(What the task asks): Wherever a line of the data contains "toolbar", copy that line.

(Stored items):

□ □ □ □

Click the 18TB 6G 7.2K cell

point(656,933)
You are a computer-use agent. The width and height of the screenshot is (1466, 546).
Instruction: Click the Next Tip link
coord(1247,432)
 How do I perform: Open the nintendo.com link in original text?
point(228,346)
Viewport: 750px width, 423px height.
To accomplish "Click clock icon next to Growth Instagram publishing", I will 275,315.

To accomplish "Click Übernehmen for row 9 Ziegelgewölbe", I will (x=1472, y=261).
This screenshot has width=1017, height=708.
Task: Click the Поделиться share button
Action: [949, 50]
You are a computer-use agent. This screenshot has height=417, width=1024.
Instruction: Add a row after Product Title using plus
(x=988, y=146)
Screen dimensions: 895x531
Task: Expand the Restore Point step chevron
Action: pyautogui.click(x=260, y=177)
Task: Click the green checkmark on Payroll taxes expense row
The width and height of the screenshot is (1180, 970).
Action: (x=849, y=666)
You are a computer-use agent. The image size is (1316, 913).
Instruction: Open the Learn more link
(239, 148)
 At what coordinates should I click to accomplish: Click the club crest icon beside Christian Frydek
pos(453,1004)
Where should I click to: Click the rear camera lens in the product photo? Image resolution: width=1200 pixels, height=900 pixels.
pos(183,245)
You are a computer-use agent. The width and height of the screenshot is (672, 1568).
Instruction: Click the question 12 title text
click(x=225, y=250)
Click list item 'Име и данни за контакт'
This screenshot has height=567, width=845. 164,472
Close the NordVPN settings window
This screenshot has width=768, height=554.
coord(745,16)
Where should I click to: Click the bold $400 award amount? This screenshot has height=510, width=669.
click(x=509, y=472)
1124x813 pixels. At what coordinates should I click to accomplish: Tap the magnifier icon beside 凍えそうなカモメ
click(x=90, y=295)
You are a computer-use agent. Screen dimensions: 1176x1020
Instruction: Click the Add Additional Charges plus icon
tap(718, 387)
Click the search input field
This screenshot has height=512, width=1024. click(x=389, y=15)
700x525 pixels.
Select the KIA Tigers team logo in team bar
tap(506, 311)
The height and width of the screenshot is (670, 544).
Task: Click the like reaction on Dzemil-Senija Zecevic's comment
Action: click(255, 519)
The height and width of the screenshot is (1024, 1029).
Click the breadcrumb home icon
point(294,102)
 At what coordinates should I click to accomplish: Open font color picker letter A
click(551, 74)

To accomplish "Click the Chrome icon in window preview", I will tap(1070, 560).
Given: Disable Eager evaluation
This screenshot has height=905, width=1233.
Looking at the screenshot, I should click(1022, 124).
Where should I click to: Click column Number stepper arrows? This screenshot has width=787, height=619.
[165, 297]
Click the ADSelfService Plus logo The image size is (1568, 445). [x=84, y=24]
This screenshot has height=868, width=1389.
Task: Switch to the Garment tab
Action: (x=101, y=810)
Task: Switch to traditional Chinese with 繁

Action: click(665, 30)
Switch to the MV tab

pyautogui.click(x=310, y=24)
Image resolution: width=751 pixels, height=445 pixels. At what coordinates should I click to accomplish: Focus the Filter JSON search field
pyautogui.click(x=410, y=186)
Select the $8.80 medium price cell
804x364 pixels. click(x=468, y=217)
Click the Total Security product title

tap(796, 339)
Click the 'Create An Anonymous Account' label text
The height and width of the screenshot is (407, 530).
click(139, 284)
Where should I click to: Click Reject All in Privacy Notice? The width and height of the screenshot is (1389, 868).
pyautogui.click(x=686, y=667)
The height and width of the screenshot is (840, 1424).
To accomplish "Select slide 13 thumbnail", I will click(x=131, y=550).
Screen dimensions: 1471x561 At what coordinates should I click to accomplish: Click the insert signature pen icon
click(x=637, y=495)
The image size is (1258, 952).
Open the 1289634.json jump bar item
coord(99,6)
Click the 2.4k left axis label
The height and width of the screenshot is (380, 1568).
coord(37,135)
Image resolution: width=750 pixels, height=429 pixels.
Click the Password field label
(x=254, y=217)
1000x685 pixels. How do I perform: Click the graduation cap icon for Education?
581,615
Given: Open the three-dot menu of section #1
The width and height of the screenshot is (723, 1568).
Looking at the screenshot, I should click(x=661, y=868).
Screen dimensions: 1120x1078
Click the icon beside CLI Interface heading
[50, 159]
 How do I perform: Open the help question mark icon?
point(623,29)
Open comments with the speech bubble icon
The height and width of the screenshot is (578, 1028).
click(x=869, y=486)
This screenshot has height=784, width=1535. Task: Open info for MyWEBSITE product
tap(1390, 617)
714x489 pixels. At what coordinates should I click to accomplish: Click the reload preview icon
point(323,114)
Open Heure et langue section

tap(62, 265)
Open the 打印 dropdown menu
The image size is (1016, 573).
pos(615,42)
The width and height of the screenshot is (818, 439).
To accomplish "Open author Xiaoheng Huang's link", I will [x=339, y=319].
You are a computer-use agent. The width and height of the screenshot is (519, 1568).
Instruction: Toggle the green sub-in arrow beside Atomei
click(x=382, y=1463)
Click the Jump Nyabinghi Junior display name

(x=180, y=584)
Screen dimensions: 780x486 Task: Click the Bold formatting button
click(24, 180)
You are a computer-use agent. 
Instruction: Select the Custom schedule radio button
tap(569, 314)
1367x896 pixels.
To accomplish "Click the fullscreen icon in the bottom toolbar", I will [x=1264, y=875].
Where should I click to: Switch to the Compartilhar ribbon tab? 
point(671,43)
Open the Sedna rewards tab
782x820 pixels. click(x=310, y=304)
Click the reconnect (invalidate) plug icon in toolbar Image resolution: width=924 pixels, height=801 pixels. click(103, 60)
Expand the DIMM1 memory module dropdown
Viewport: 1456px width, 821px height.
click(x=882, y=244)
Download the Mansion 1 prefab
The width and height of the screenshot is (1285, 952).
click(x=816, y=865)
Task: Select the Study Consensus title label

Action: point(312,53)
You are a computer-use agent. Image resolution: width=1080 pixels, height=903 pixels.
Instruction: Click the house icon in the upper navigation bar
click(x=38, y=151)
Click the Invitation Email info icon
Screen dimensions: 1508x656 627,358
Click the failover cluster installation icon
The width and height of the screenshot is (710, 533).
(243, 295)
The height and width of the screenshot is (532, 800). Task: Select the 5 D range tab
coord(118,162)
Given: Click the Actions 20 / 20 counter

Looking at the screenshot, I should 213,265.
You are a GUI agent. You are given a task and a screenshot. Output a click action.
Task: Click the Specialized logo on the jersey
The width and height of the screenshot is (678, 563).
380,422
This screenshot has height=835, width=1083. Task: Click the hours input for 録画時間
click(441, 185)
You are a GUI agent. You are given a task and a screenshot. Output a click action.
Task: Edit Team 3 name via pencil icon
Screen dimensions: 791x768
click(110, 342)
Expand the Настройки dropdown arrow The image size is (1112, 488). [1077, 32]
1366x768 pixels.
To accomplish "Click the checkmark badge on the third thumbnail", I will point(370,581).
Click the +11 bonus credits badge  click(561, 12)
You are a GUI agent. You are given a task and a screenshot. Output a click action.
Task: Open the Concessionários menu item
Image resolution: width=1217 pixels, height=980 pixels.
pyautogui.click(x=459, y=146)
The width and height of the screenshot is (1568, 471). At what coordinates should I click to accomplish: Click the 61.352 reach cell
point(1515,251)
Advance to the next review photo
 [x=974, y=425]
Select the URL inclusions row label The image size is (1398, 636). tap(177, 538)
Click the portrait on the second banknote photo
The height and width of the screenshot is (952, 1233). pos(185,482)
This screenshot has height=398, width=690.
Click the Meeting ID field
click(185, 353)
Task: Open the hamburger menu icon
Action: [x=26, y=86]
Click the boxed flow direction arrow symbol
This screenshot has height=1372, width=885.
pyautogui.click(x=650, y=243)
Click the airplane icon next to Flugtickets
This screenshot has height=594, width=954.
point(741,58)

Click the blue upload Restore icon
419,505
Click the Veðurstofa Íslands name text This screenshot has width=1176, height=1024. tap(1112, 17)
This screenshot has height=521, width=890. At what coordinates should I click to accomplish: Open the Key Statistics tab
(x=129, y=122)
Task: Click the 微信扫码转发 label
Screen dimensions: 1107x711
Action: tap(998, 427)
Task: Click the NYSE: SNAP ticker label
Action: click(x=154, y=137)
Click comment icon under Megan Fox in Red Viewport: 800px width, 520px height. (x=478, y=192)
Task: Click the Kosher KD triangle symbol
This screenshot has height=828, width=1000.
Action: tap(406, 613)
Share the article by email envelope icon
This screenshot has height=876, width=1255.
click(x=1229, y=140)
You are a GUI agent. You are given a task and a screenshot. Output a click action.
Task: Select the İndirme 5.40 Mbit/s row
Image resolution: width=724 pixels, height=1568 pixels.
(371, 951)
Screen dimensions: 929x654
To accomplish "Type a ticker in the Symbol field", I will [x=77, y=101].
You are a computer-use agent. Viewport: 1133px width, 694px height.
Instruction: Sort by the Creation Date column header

□ □ □ □

(Output for this exercise):
To accomplish "Click the fullscreen icon in the bottom toolbar", I will [x=1264, y=875].
Click the reconnect (invalidate) plug icon in toolbar Image resolution: width=924 pixels, height=801 pixels. click(103, 60)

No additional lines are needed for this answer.